Appliquées à un budget composé à 85 % de crédits de masse salariale, les mesures de régulation budgétaire imposées en début d'exercice, à hauteur de 3 % des crédits de la mission au titre de la réserve gouvernementale et de 1,5 % de ces mêmes crédits au titre de la réserve ministérielle, pèsent lourdement sur les crédits hors titre 2. Sont, en pratique, plus particulièrement touchées les dépenses d'investissement, plus facilement compressibles que les dépenses de fonctionnement.

Si, depuis plusieurs exercices, la police et la gendarmerie parviennent à obtenir des dégels partiels des réserves gouvernementale et ministérielle, ceux-ci interviennent, en pratique, tardivement dans l'année. À la fin du mois d'octobre 2019, les directions générales de la police nationale et de la gendarmerie nationale n'avaient, à titre d'exemple, pas encore eu confirmation des mesures de dégel demandées. Or, l'engagement d'investissements se révèle, en pratique, complexe à engager dans des délais aussi restreints.

2. Une sous-budgétisation non résorbée des crédits de fonctionnement

En 2020, les crédits de fonctionnement s'établiront en crédits de paiement, pour la police nationale, à 774,13 millions d'euros et, pour la gendarmerie nationale, à 1,105 milliards d'euros, soit, à périmètre constant, des augmentations respectives de 4 % et de 0,4 % par rapport aux crédits accordés en loi de finances initiale pour 2019.

Si elle doit être saluée sur le plan de la sincérité budgétaire, cette évolution à la hausse se révèle, dans les faits, très largement insuffisante pour couvrir les dépenses de fonctionnement effectives des forces de sécurité.

Tant dans la police que dans la gendarmerie, les crédits de titre 3 prévus par le projet de loi de finances pour 2020 sont en effet inférieurs, à périmètre constant, aux dépenses constatées au cours des exercices 2017 et 2018 .

Cette sous-budgétisation des crédits de fonctionnement est d'autant plus regrettable qu'elle concerne des dépenses difficilement compressibles et pèsera, en conséquence, sur d'autres catégories de dépenses.

Programme 176 « Police nationale »
Dépenses de titre 3 programmées et exécutées
(en CP - millions d'euros)

Programme 152 « Gendarmerie nationale »
Dépenses de titre 3 programmées et exécutées (en CP - millions d'euros)

Source : commission des lois du Sénat sur la base des documents budgétaires

Plusieurs postes de dépenses apparaissent plus particulièrement sous-évalués.

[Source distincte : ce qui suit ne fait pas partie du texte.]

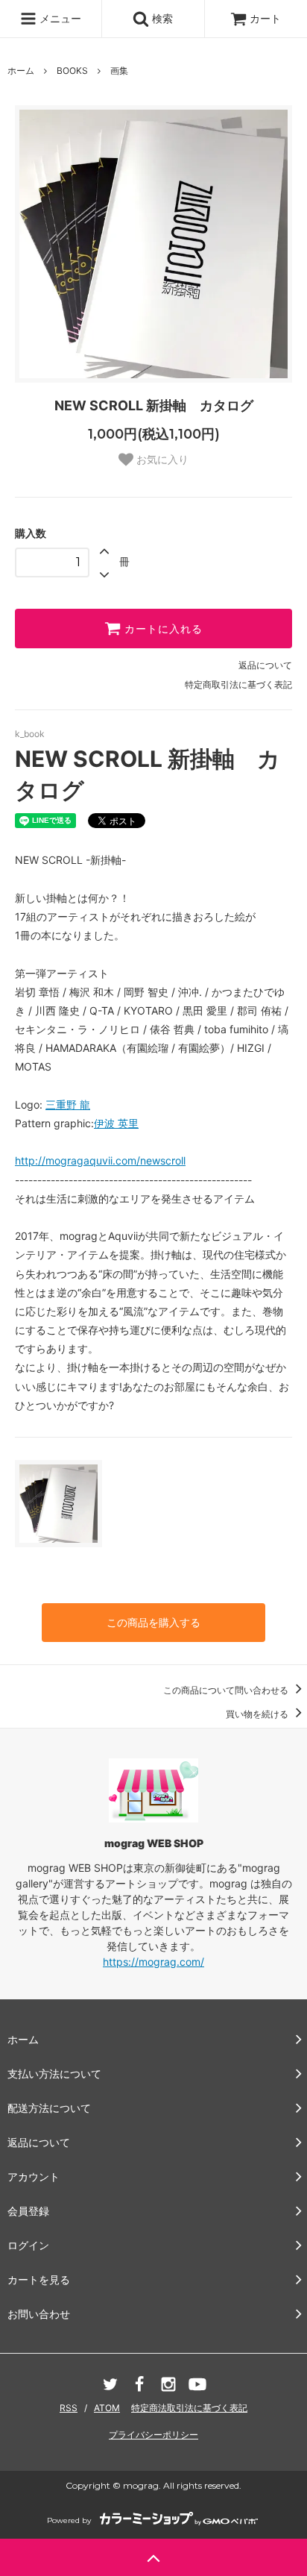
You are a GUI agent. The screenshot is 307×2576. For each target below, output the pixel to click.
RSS (68, 2407)
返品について (265, 665)
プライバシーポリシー (153, 2434)
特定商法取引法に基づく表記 (189, 2407)
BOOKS (72, 70)
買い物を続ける (258, 1714)
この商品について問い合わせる (227, 1690)
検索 (161, 18)
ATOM (107, 2407)
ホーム (20, 70)
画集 (119, 70)
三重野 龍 (67, 1104)
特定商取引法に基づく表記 (238, 684)
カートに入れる (162, 629)
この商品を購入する (153, 1622)
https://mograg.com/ (153, 1961)
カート (265, 18)
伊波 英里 (116, 1123)
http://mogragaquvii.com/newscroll (100, 1160)
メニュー (59, 18)
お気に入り (161, 460)
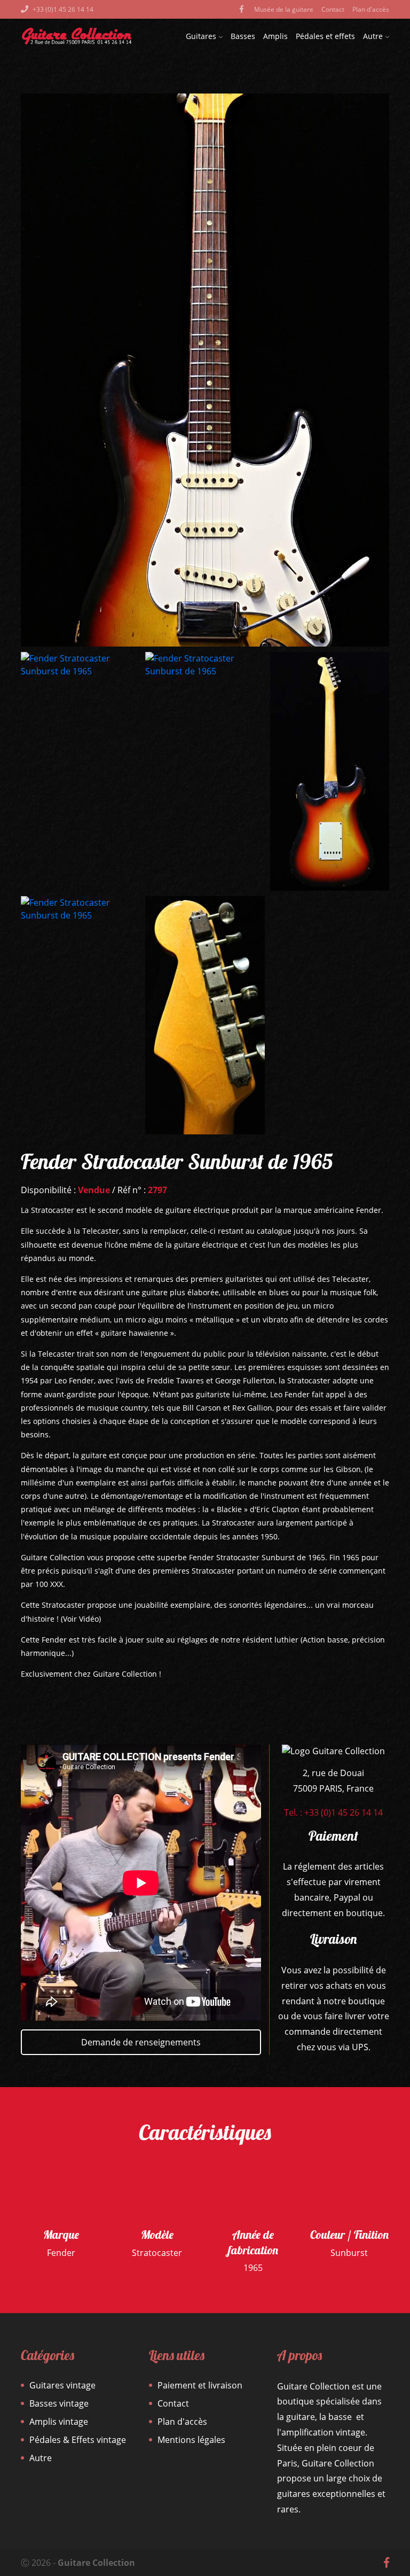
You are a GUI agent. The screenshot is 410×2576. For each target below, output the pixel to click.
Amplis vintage (58, 2421)
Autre (373, 36)
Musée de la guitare (283, 9)
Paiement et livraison (199, 2385)
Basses (243, 36)
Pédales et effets (325, 36)
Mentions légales (191, 2440)
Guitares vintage (62, 2385)
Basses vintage (59, 2403)
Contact (332, 9)
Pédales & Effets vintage (77, 2440)
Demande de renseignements (141, 2042)
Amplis (275, 36)
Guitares (201, 36)
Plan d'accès (370, 9)
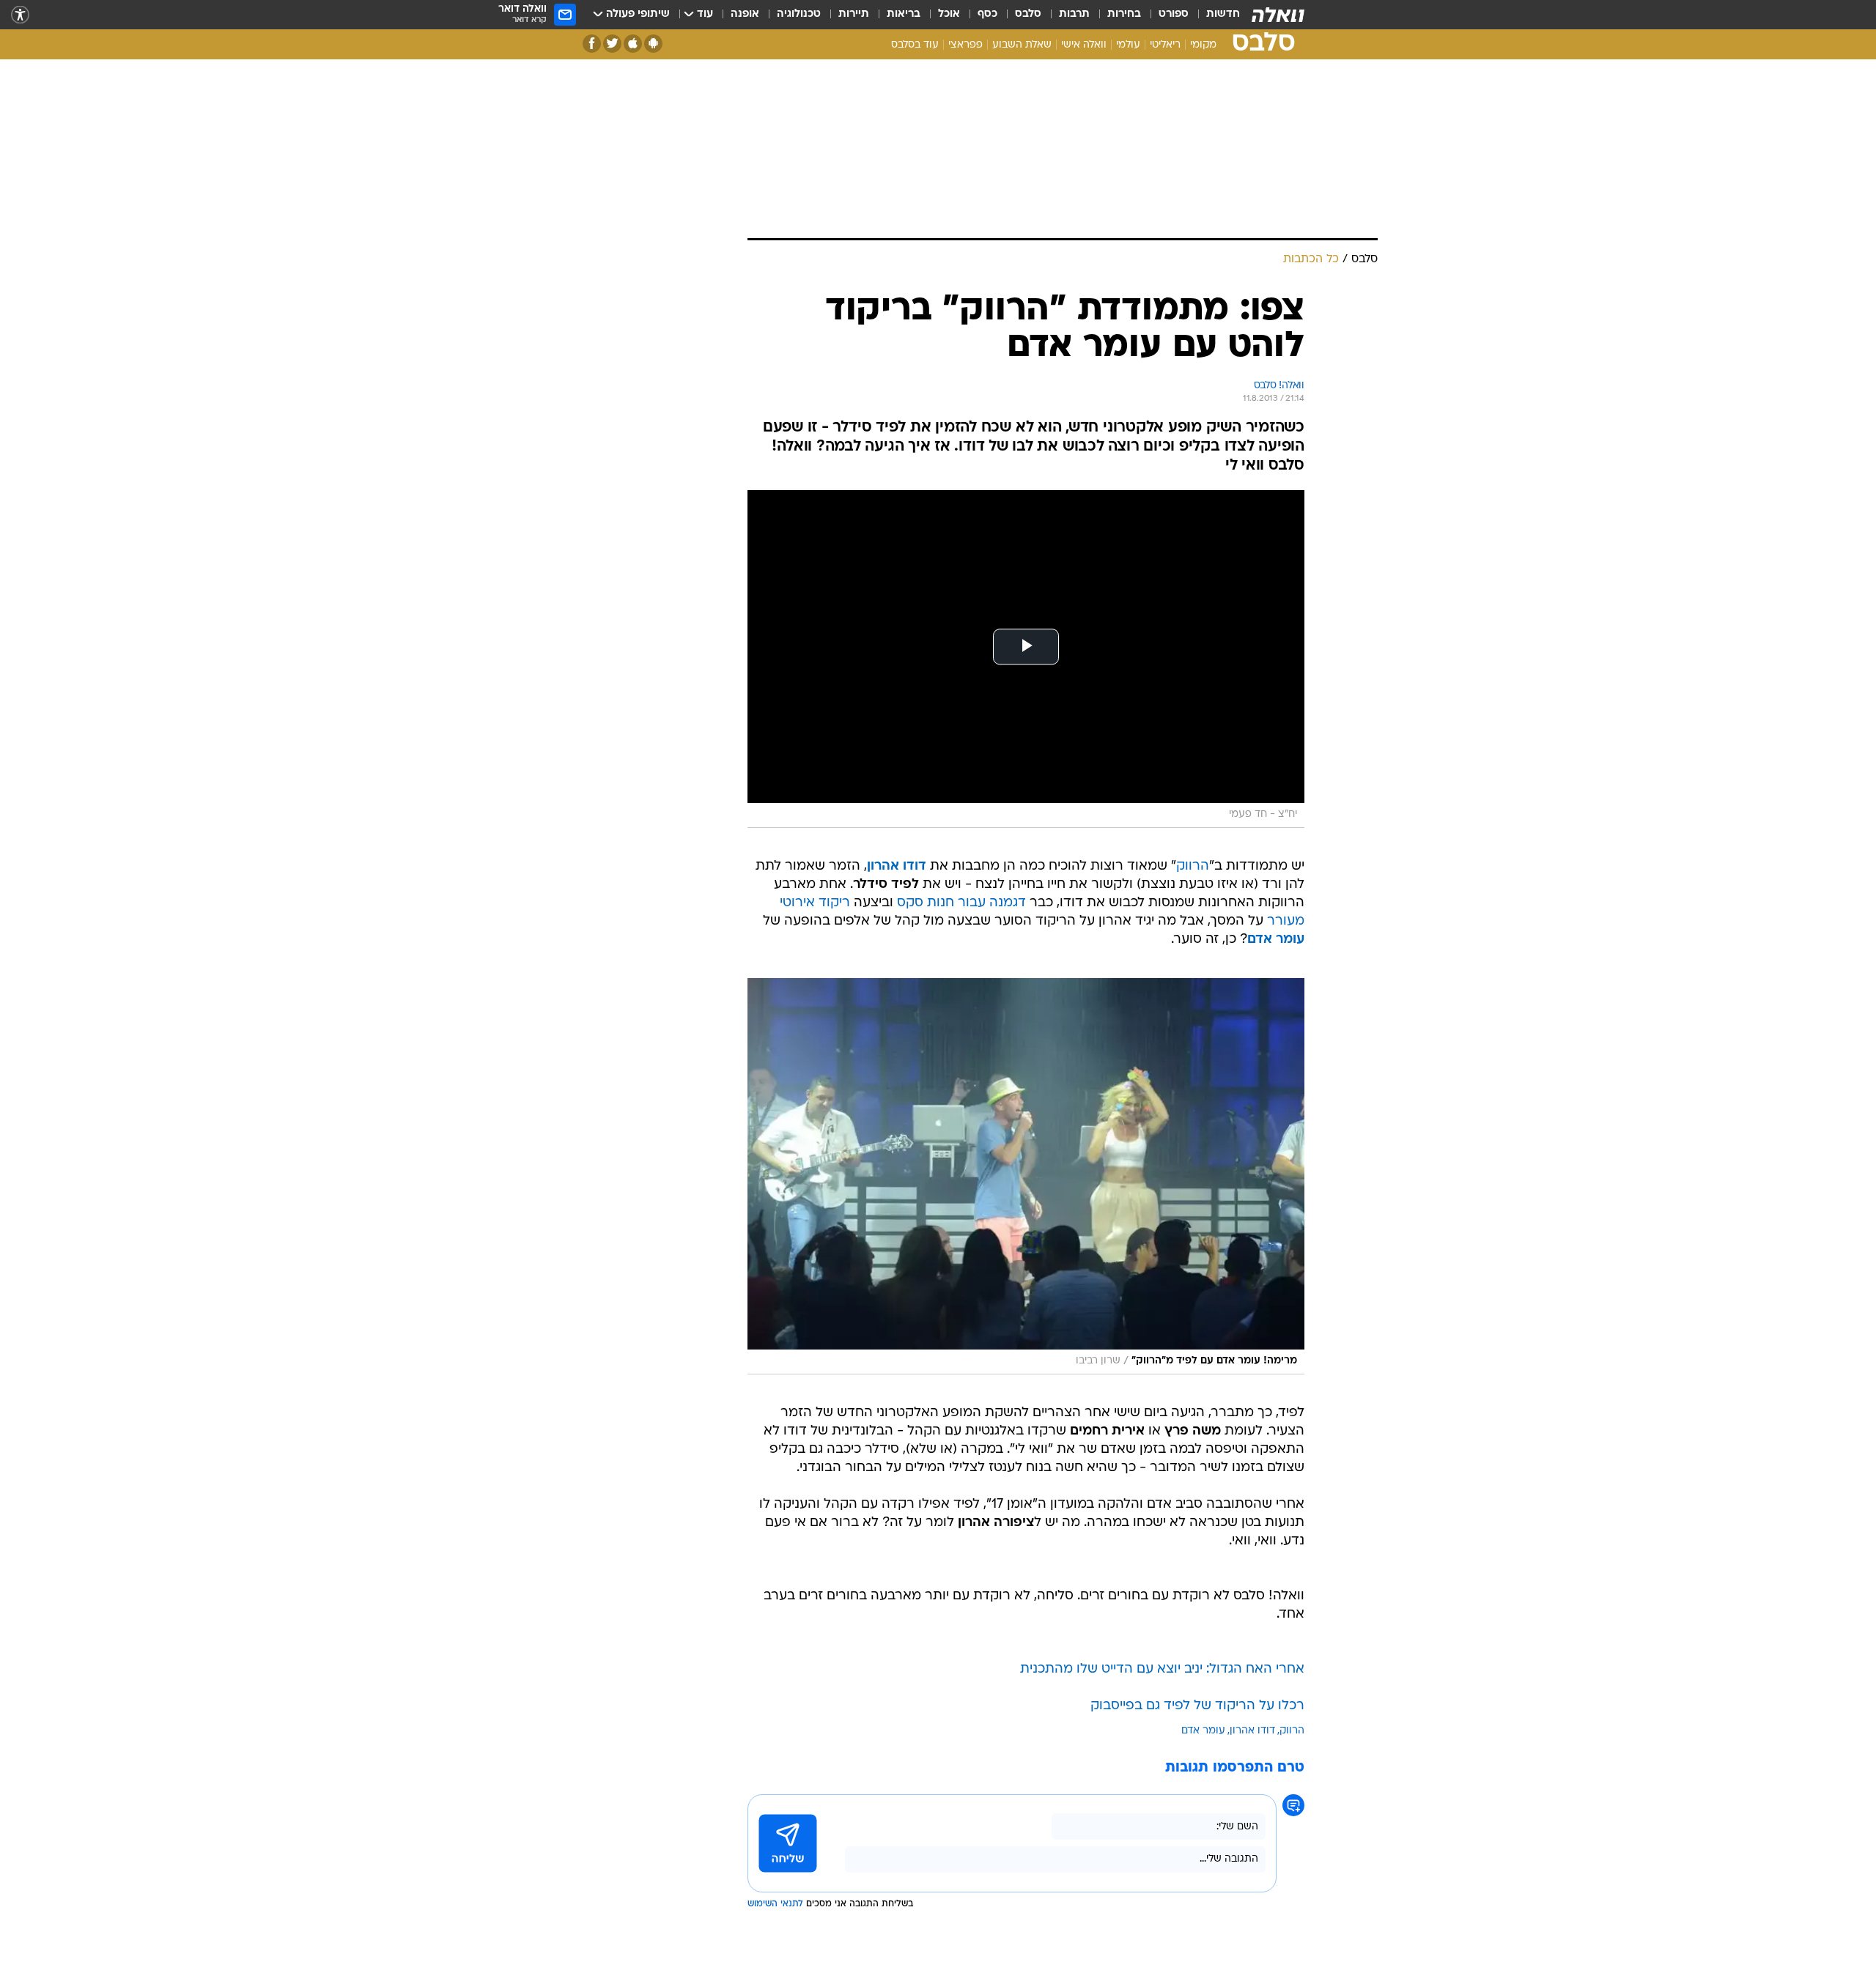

S'agissant du budget de la police nationale , votre rapporteur s'étonne, tout d'abord, de la réduction, tant par rapport à la loi de finances initiale pour 2019 qu'aux dépenses exécutées en 2018, des crédits prévisionnels alloués à la formation initiale et continue des agents de la police nationale, en dépit de l'augmentation des effectifs et d'objectifs de recrutement élevés en 2020.

Par ailleurs, s'il se félicite que les efforts budgétaires réalisés à compter de 2015 sur les équipements soient, pour l'essentiel, maintenus en 2020, il observe, en revanche, une budgétisation insuffisante des crédits fléchés pour l'acquisition de munitions , estimés à 8,49 millions d'euros, contre 11,5 millions d'euros prévus en loi de finances initiale pour 2019 et 10,66 millions d'euros effectivement consommés au cours de l'exercice 2018.

Bien que les montants en jeu soient minimes à l'échelle de la mission, il n'en demeure pas moins que cette réduction des achats prévisionnels de munitions risque de nuire à l'entraînement au tir des agents de police, qui pâtit déjà, depuis plusieurs années, de l'insuffisance des équipements.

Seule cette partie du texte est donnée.